── Raw data ──
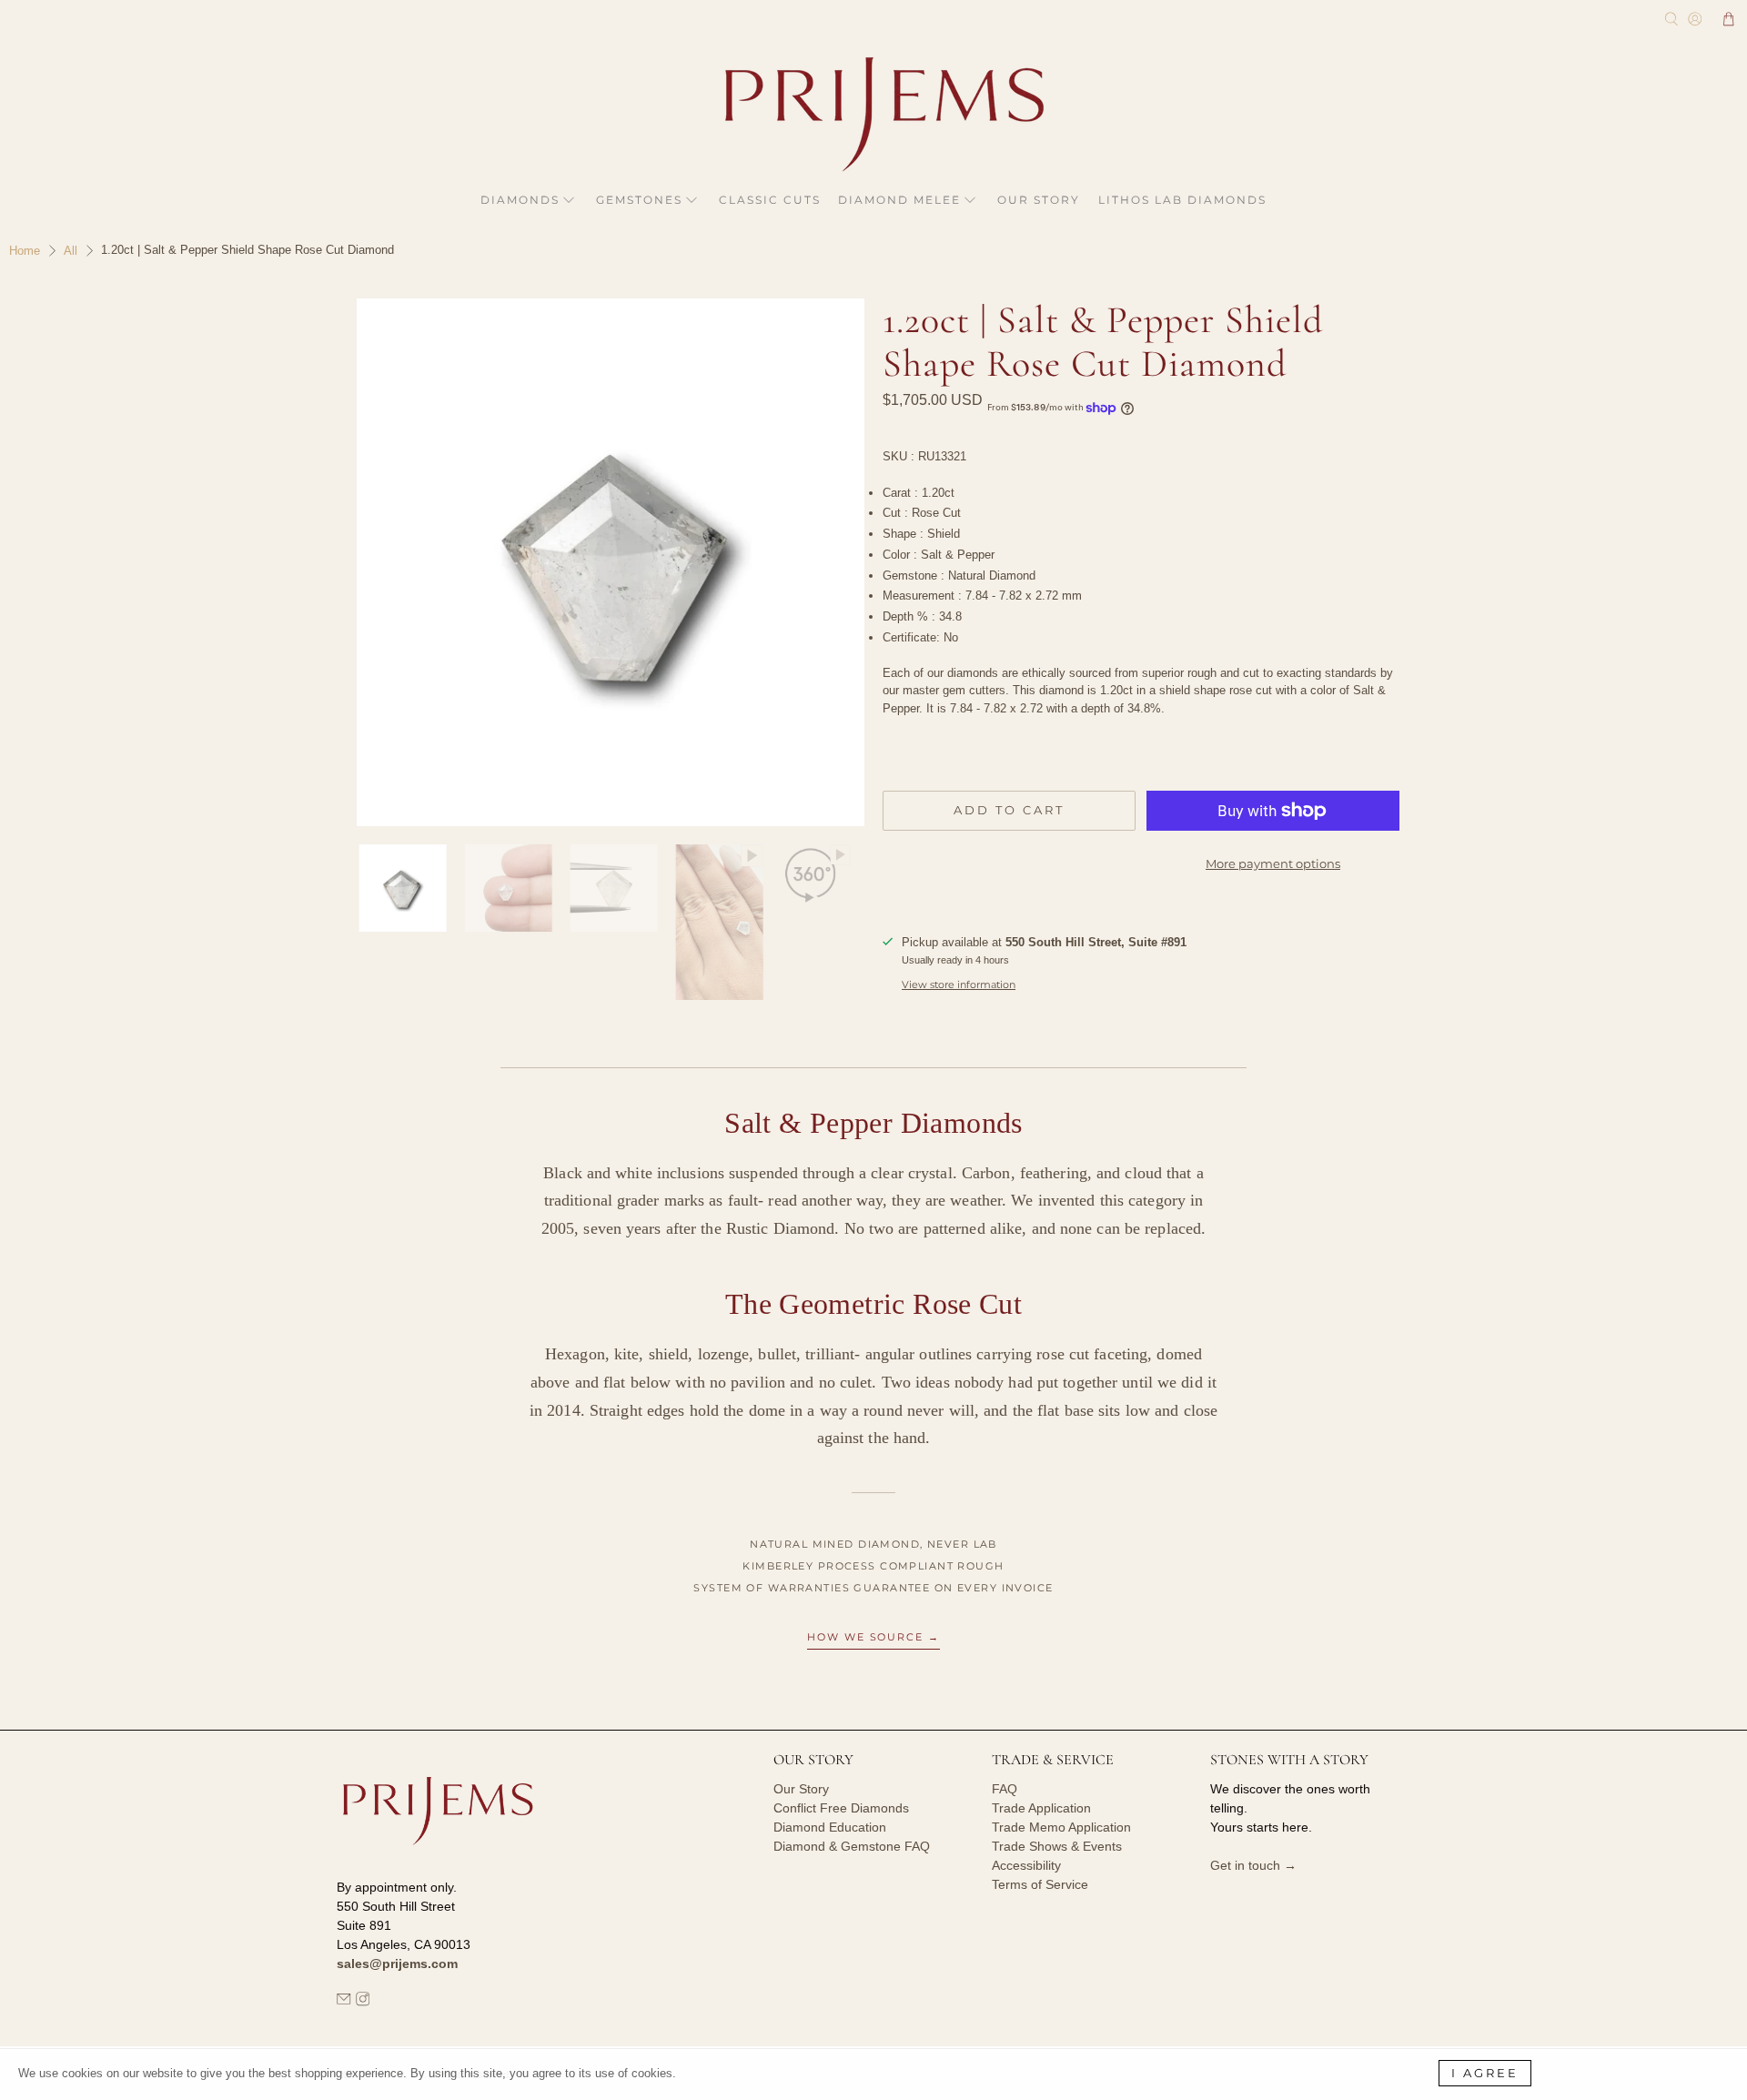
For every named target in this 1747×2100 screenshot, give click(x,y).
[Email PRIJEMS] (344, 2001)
───
── Raw data ──
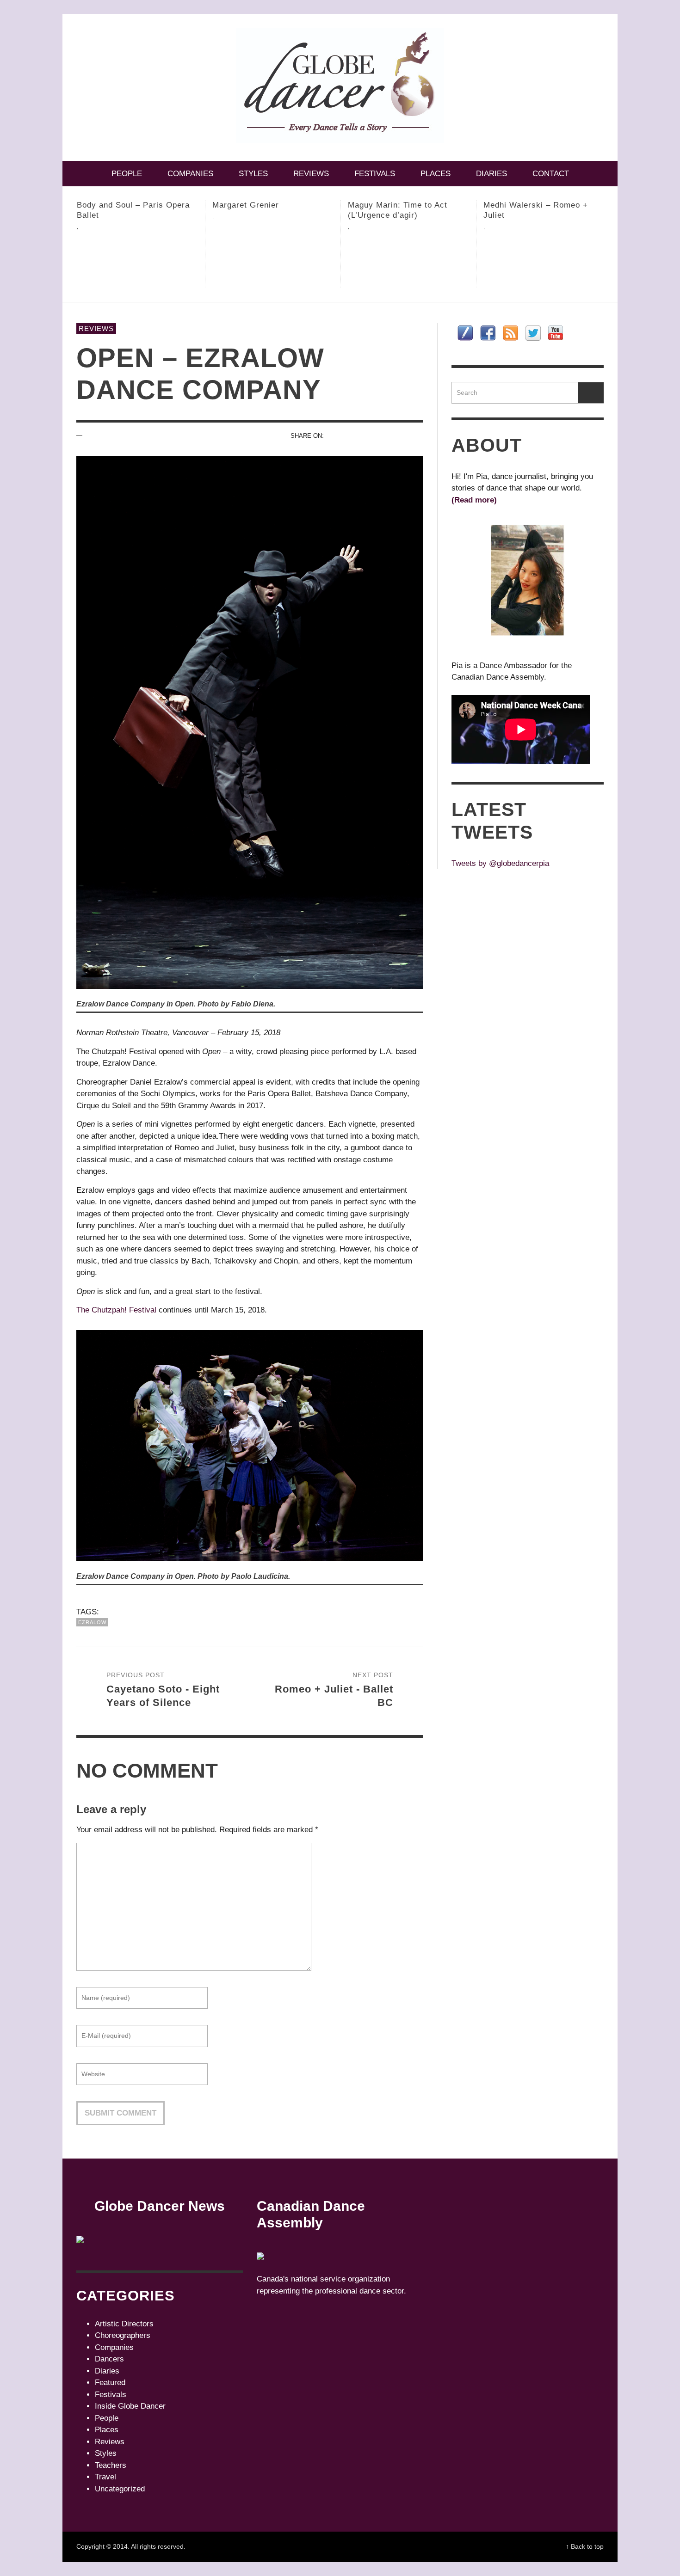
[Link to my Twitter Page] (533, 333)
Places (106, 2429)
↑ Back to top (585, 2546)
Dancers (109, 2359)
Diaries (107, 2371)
───
• _What to work on_
An exact copy of the lines above between the line holding "For every named" and the line holding "[Email PRIJEMS] (344, 2001)", inclusive, is the whole answer.

• _The answer_
For every named target in this 1747×2100 screenshot, give click(x,y).
[Email PRIJEMS] (344, 2001)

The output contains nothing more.